At nearly $14 trillion, the debt will only increase without substantial action, former U.S. Sens. Alan Simpson and former White House Chief of staff Erskine Bowles, the co-chairs of the National Commission on Fiscal Responsibility and Reform, say. Their report predicts the debt will more than triple by 2035.
In fact, the report, “The Moment of Truth,” says, “By 2025 revenue will be able to finance only interest payments, Medicare, Medicaid, and Social Security. Every other federal government activity—from national defense and homeland security to transportation and energy—will have to be paid for with borrowed money. ... Interest on the debt could rise to nearly $1 trillion by 2020.”
Simpson, the former U.S. senator from Wyoming, will discuss the report, and what it could mean for states, at The Council of State Governments’ Growth and Prosperity Summit of the States March 26–30 at the Mohegan Sun in Uncasville, Conn.
President Barack Obama charged the commission—with Simpson and Bowles as co-chairs—with identifying policies to improve the fiscal situation in the medium term and to achieve fiscal sustainability over the long run. Its primary purpose was to propose recommendations designed to balance the budget, excluding interest payments on the debt, by 2015. It also was asked to develop recommendations to improve the long-term fiscal outlook, including changes to entitlement spending.
The commission says its six-part plan, released in December, would reduce the debt by $4 trillion through 2020, reduce the deficit to 2.3 percent of gross domestic product by 2015, reduce tax rates, cap spending at 21 percent of GDP and ensure lasting Social Security solvency. It also would stabilize the debt by 2014 and reduce debt to 60 percent of GDP by 2023 and 40 percent by 2035.
Some of its recommendations, however, have drawn widespread criticism. The plan targets, for instance, elimination of the mortgage interest tax deduction for homeowners and places spending caps on all federal departments, including the Department of Defense. It would also revamp Social Security, Medicaid and Medicare and add a 15-cent federal gasoline tax to pay for road projects.

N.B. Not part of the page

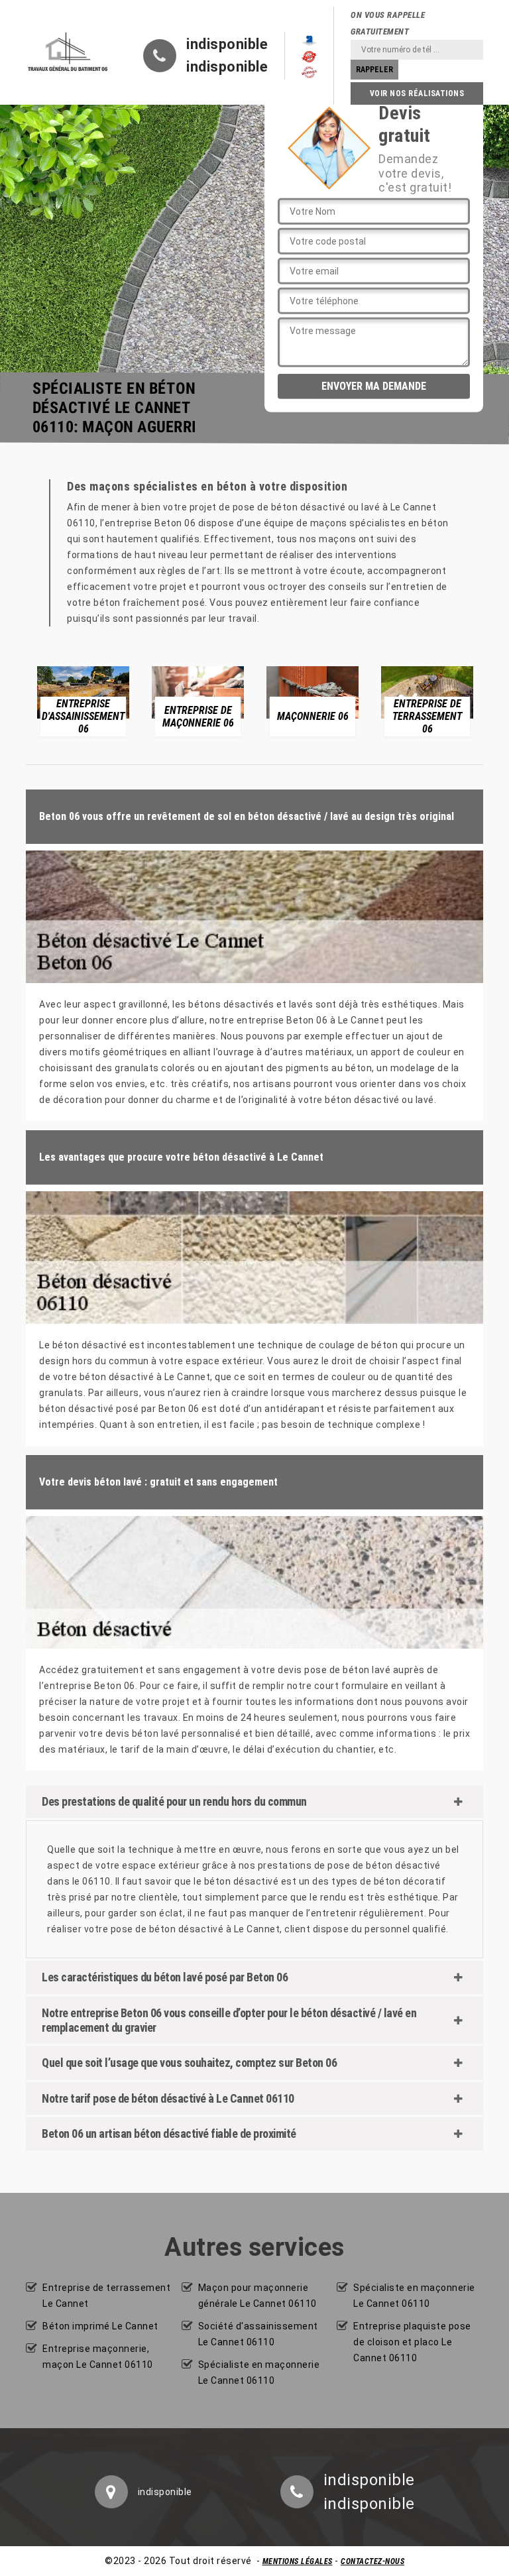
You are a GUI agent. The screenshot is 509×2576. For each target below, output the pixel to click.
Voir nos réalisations (417, 93)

“It’s painful, there’s no easy solution,” Bowles said at a forum in December sponsored by the Wyoming Business Council in Cheyenne, according to the Casper Journal. “We can’t grow our way out of this problem, we can’t cut our way out, we can’t tax our way out.”
Simpson and Bowles say while their plan is a starting point for serious debate on the issue, if it was adopted without change, it would reduce the government’s annual deficit spending from a projected $1.2 trillion in 2012, to $279 billion by 2020, and arrive at a balanced budget by 2035.
“For God’s sake, let’s have some long-term fiscal reform,” Simpson said at the forum.